Notoriamente la frase che ha conquistato la Apple e l’ha portata a dare il via alla produzione è stata: “È una partita a scacchi di 1.000 anni tra Hari Seldon e l’Impero, e tutti i personaggi che stanno in mezzo sono pedine. Alcuni di loro nel corso della saga diventano re e regine”. Tuttavia la dilatazione delle possibilità narrative sembra non riuscire a creare anche una corrispondente dilatazione delle potenzialità narrative. La ricchezza produttiva non corrisponde anche ad una ricchezza creativa. E in ultima analisi l’amore per i romanzi di Asimov, non corrisponde alla capacità di renderne il fascino impareggiabile.
E questo non per i cambi apportati (il cambio di sesso di alcuni personaggi ad esempio) perché alcuni di questi invece costituiscono le parti che più funzionano nella versione audiovisiva, come ad esempio la dinastia “genetica” che ci impone i medesimi attori nei medesimi ruoli a decenni di distanza, creando più continuità nella fruizione e facendo un discorso non male sull’inconsistenza del corpo nella fantascienza, dove è sempre la coscienza ad essere più importante (cosa rispecchiata nel ritorno della coscienza di Seldon).

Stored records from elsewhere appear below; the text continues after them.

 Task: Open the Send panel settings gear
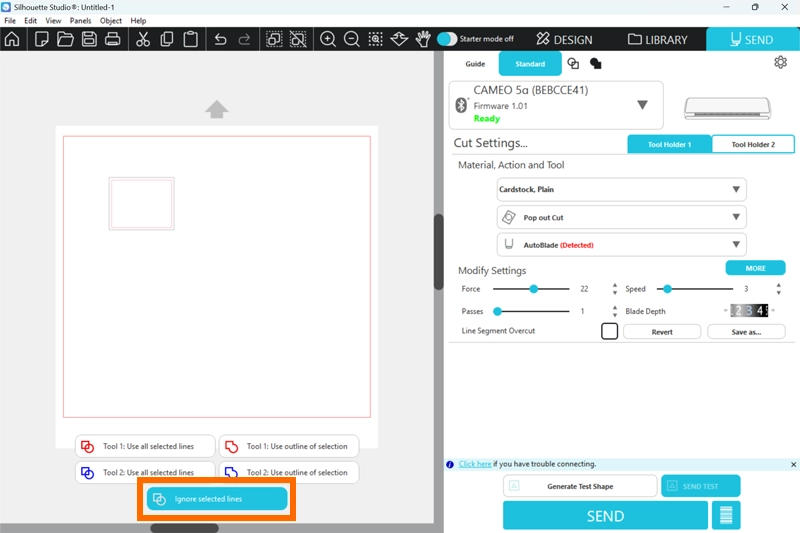point(780,63)
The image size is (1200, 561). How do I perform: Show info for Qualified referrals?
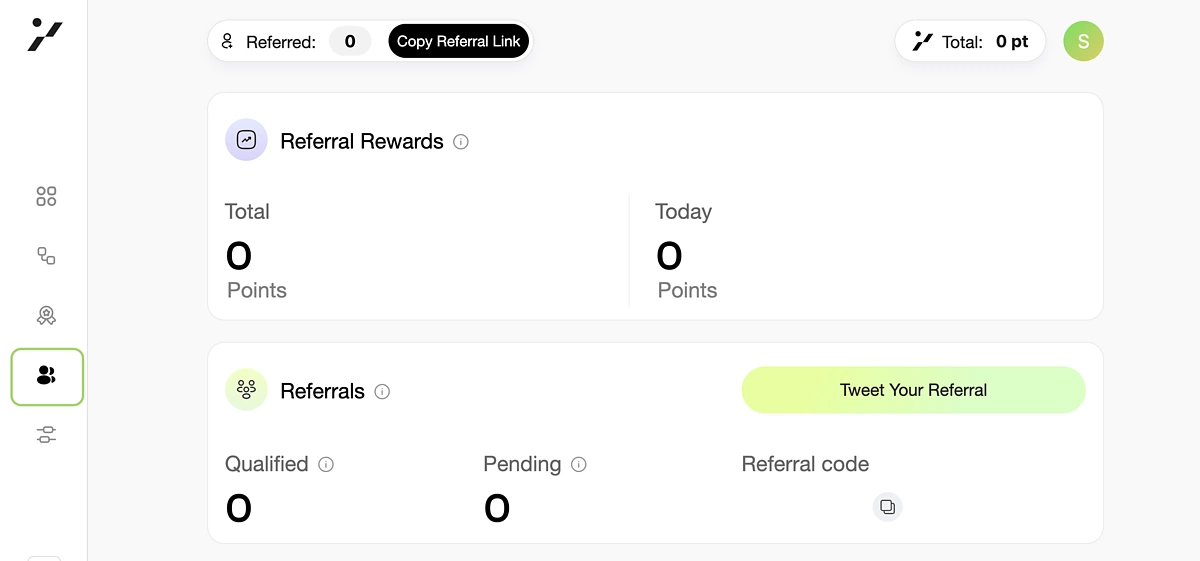tap(326, 465)
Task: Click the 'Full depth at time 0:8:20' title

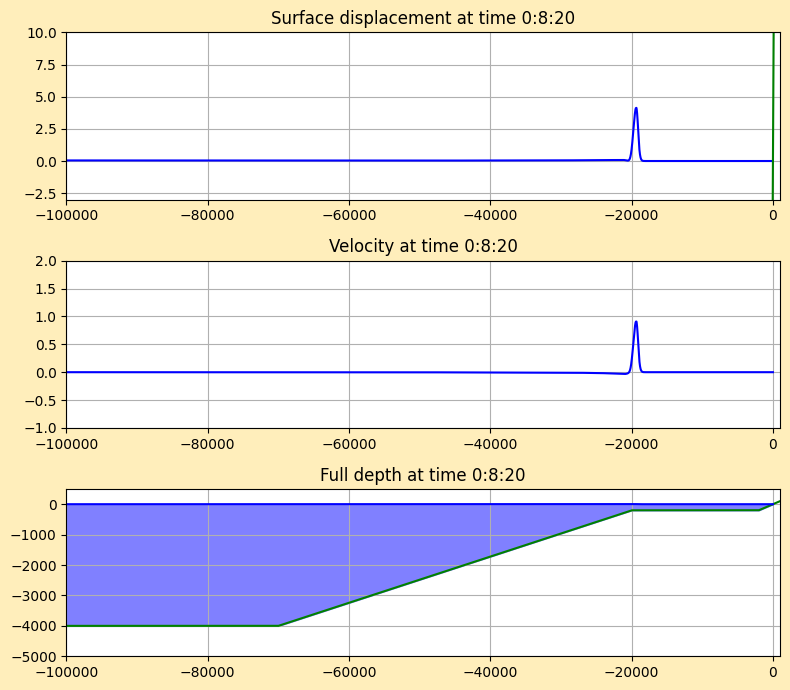Action: coord(422,475)
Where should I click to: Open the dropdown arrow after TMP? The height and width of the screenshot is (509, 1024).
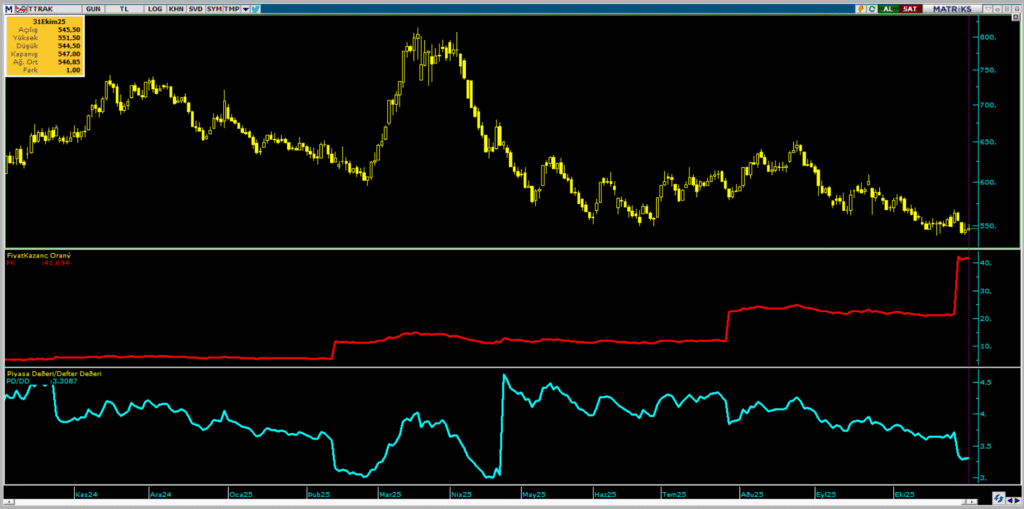coord(245,8)
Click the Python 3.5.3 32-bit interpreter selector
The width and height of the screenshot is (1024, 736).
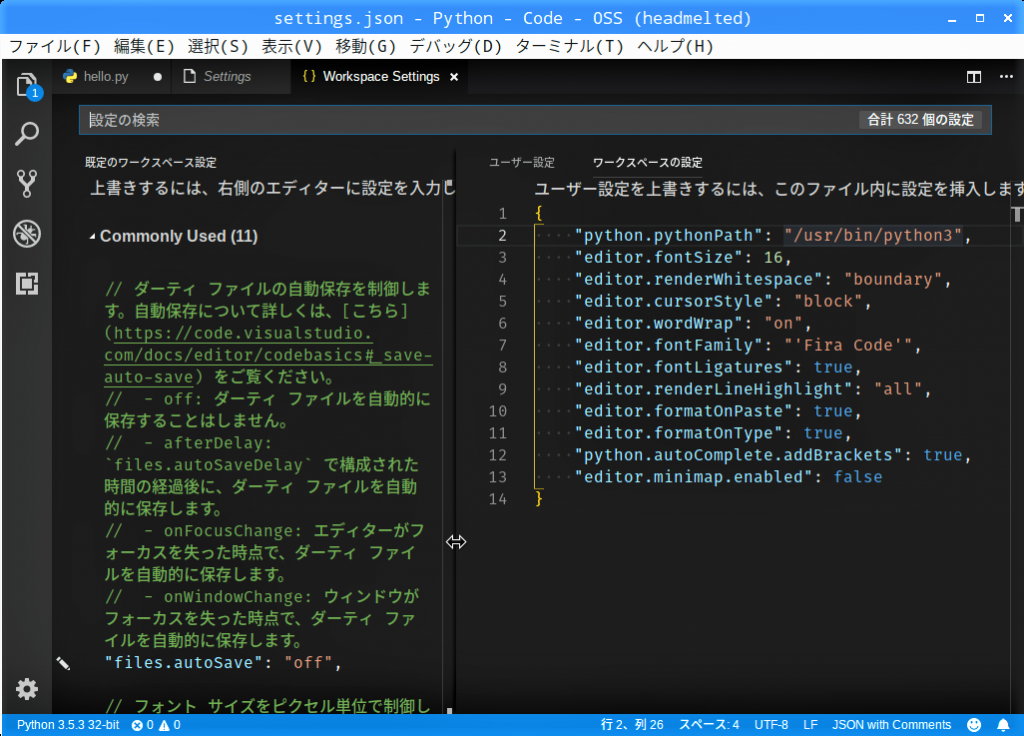pyautogui.click(x=68, y=725)
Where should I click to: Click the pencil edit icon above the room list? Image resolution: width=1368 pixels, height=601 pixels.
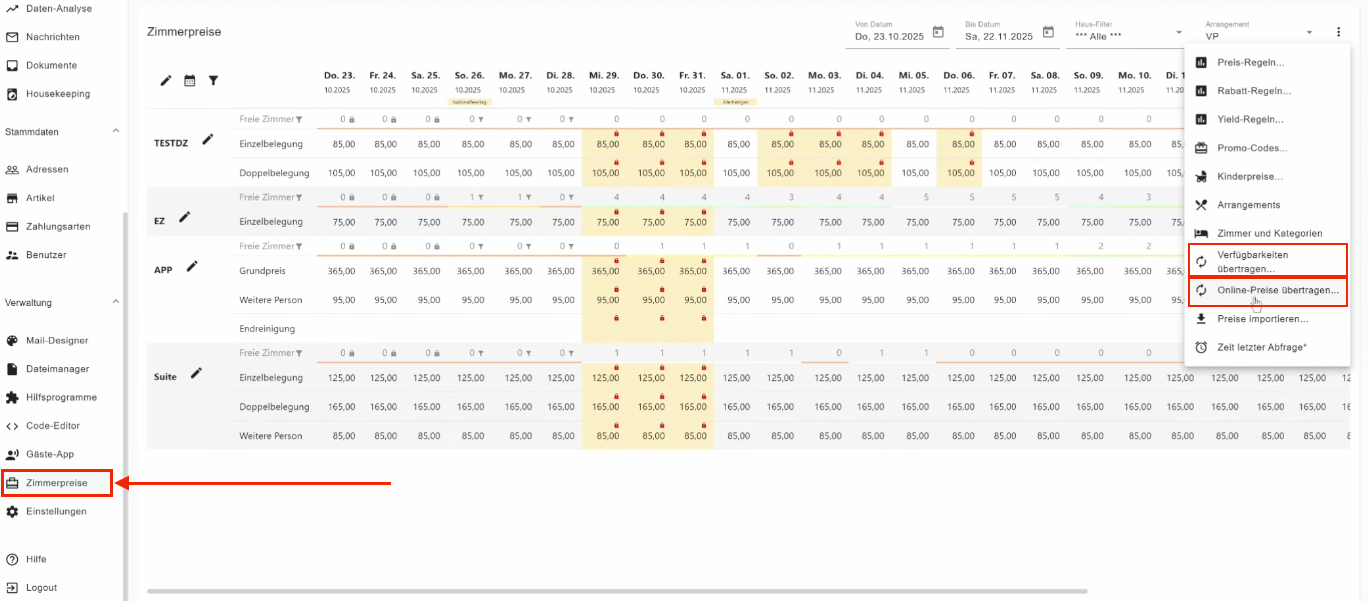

Per il resto invece che puntare su personaggi, intreccio e mistero (il motore della gran parte della serialità moderna) Fondazione punta sulle scale, sulla grandezza degli elementi e degli spazi, dai grandi ambienti dei palazzi reali (tra art deco e, quando serve, brutalismo), fino alle statue da regime e alla vastità degli spazi. È un impero da miliardi di sudditi che riflette questo nell’imponenza delle scenografie. Tutto corretto ma terribilmente ordinario. Non c’è nessuna capacità di immaginare una visione futura che sia autonoma e non derivativa, e la visione del futuro, nella fantascienza, è tutto, è il carattere ed è l’originalità, ancora più del racconto, ancora più dei personaggi. È la capacità di creare visivamente un mondo quello che nella fantascienza esprime un senso più di tutto. È sempre il design a parlare.

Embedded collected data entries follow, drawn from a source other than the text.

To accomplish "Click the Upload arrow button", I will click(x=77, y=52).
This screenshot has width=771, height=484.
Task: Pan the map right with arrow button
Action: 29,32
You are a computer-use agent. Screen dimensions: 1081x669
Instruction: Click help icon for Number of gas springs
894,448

Fondazione invece è una serie di ambienti e vastità, fatta di deserti e costruzioni minacciose in lontananza, come interni di astronavi e visite a pianeti inediti. Ci sono moltissime scenografie e scenari diversi, moltissimi attori, moltissime location, eppure se una similitudine con il modello di serialità cui aspira (Il trono di spade) può essere rintracciata è più con l’opulenza delle ultime stagioni che con l’asciuttezza delle prime. Una serie che parte già grande avendone i mezzi ma non le gambe. Non riesce a reggere tutta questa opulenza con una scrittura a livello e con un look sufficientemente autonomo. Anzi ha una chiarezza nelle luci, un naturalismo che stonano molto con gli intenti e la varietà di pianeti, estrazioni sociali, costumi e così via.

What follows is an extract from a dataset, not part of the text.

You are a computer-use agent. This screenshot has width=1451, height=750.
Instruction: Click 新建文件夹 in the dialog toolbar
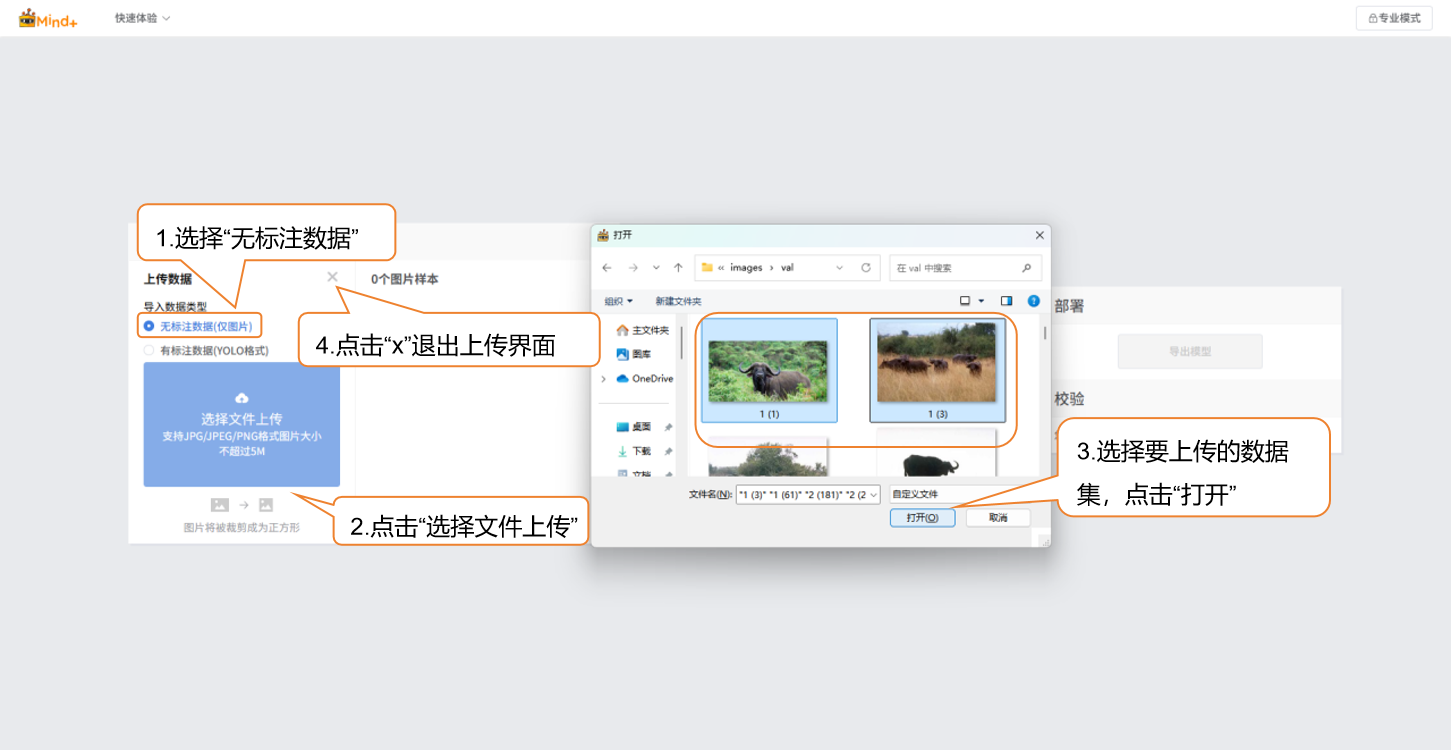678,301
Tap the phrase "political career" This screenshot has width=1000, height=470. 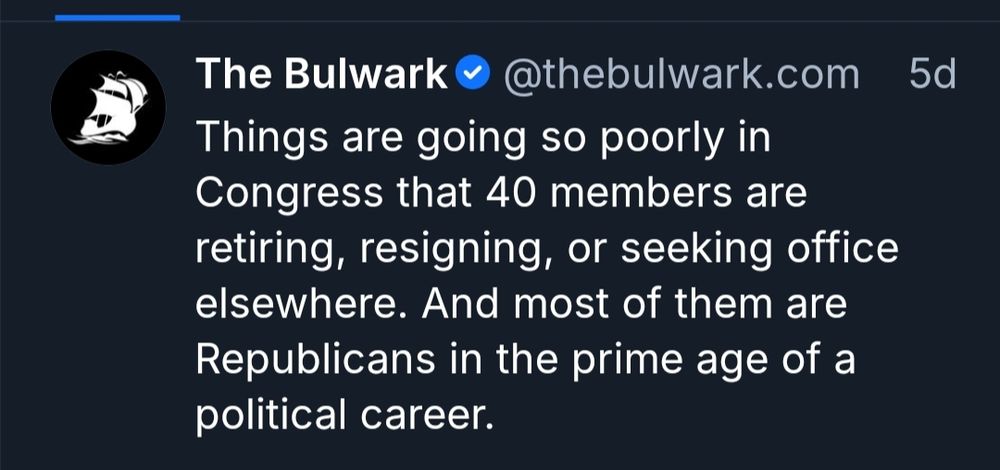click(345, 414)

Per essere una serie sulla preservazione di una civiltà che fa della costruzione di un mondo il suo punto di forza, è clamoroso che sia proprio quell’aspetto a deludere: che di tutti i grandangoli sui grandi ambienti, la magnificenza delle ambientazioni e l’uso dei costumi non riesca mai a fare una visione unica e personale. Non riesce mai ad essere un’eccitante declinazione del nostro presente e delle sue tendenze tirate alle estreme conseguenze, ma rimane solo una produzione televisiva.